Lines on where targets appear
════════════════

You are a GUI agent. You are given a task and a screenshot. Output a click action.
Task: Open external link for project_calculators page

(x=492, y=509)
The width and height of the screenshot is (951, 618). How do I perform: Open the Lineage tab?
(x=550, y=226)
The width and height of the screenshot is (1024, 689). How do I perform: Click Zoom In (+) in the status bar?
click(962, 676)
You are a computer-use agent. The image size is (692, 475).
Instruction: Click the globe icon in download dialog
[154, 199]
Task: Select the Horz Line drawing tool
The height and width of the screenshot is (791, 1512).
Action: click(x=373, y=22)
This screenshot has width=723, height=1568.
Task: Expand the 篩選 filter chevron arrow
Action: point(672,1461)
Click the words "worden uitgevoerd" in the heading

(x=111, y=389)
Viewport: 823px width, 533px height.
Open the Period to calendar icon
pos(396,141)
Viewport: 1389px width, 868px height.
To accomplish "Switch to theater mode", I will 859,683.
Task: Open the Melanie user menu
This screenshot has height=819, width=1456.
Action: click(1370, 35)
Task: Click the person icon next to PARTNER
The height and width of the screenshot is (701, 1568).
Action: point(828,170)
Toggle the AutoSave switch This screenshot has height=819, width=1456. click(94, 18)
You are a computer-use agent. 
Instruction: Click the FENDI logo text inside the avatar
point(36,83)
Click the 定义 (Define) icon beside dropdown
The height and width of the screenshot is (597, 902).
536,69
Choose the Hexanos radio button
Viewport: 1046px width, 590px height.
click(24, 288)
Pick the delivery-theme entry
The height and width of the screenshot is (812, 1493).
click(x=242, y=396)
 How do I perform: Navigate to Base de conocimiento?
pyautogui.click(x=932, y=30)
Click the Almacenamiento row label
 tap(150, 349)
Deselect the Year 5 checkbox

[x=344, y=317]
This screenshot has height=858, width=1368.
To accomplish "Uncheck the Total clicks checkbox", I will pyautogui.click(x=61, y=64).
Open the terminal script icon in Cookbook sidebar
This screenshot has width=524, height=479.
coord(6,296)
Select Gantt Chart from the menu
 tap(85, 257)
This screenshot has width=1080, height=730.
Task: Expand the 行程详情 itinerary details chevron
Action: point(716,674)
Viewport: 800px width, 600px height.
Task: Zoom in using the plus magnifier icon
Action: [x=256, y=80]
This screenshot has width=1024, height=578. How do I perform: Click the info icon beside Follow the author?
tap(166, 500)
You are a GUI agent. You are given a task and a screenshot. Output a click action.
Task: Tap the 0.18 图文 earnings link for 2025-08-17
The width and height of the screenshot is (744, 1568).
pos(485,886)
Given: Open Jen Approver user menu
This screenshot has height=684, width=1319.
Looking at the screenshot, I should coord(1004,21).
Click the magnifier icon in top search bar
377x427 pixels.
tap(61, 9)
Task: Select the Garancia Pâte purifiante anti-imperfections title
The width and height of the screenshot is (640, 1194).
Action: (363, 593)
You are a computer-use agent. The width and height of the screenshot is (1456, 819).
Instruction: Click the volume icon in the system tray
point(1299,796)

════════════════

• _GIVEN PROBLEM_
Convert the lines above into a JSON list of strings with one string per line, omitting blank lines.

• _SOLUTION_
[
  "You are a GUI agent. You are given a task and a screenshot. Output a click action.",
  "Task: Open external link for project_calculators page",
  "(x=492, y=509)",
  "The width and height of the screenshot is (951, 618). How do I perform: Open the Lineage tab?",
  "(x=550, y=226)",
  "The width and height of the screenshot is (1024, 689). How do I perform: Click Zoom In (+) in the status bar?",
  "click(962, 676)",
  "You are a computer-use agent. The image size is (692, 475).",
  "Instruction: Click the globe icon in download dialog",
  "[154, 199]",
  "Task: Select the Horz Line drawing tool",
  "The height and width of the screenshot is (791, 1512).",
  "Action: click(x=373, y=22)",
  "This screenshot has width=723, height=1568.",
  "Task: Expand the 篩選 filter chevron arrow",
  "Action: point(672,1461)",
  "Click the words \"worden uitgevoerd\" in the heading",
  "(x=111, y=389)",
  "Viewport: 823px width, 533px height.",
  "Open the Period to calendar icon",
  "pos(396,141)",
  "Viewport: 1389px width, 868px height.",
  "To accomplish \"Switch to theater mode\", I will 859,683.",
  "Task: Open the Melanie user menu",
  "This screenshot has height=819, width=1456.",
  "Action: click(1370, 35)",
  "Task: Click the person icon next to PARTNER",
  "The height and width of the screenshot is (701, 1568).",
  "Action: point(828,170)",
  "Toggle the AutoSave switch This screenshot has height=819, width=1456. click(94, 18)",
  "You are a computer-use agent. ",
  "Instruction: Click the FENDI logo text inside the avatar",
  "point(36,83)",
  "Click the 定义 (Define) icon beside dropdown",
  "The height and width of the screenshot is (597, 902).",
  "536,69",
  "Choose the Hexanos radio button",
  "Viewport: 1046px width, 590px height.",
  "click(24, 288)",
  "Pick the delivery-theme entry",
  "The height and width of the screenshot is (812, 1493).",
  "click(x=242, y=396)",
  " How do I perform: Navigate to Base de conocimiento?",
  "pyautogui.click(x=932, y=30)",
  "Click the Almacenamiento row label",
  " tap(150, 349)",
  "Deselect the Year 5 checkbox",
  "[x=344, y=317]",
  "This screenshot has height=858, width=1368.",
  "To accomplish \"Uncheck the Total clicks checkbox\", I will pyautogui.click(x=61, y=64).",
  "Open the terminal script icon in Cookbook sidebar",
  "This screenshot has width=524, height=479.",
  "coord(6,296)",
  "Select Gantt Chart from the menu",
  " tap(85, 257)",
  "This screenshot has width=1080, height=730.",
  "Task: Expand the 行程详情 itinerary details chevron",
  "Action: point(716,674)",
  "Viewport: 800px width, 600px height.",
  "Task: Zoom in using the plus magnifier icon",
  "Action: [x=256, y=80]",
  "This screenshot has width=1024, height=578. How do I perform: Click the info icon beside Follow the author?",
  "tap(166, 500)",
  "You are a GUI agent. You are given a task and a screenshot. Output a click action.",
  "Task: Tap the 0.18 图文 earnings link for 2025-08-17",
  "The width and height of the screenshot is (744, 1568).",
  "pos(485,886)",
  "Given: Open Jen Approver user menu",
  "This screenshot has height=684, width=1319.",
  "Looking at the screenshot, I should coord(1004,21).",
  "Click the magnifier icon in top search bar",
  "377x427 pixels.",
  "tap(61, 9)",
  "Task: Select the Garancia Pâte purifiante anti-imperfections title",
  "The width and height of the screenshot is (640, 1194).",
  "Action: (363, 593)",
  "You are a computer-use agent. The width and height of the screenshot is (1456, 819).",
  "Instruction: Click the volume icon in the system tray",
  "point(1299,796)"
]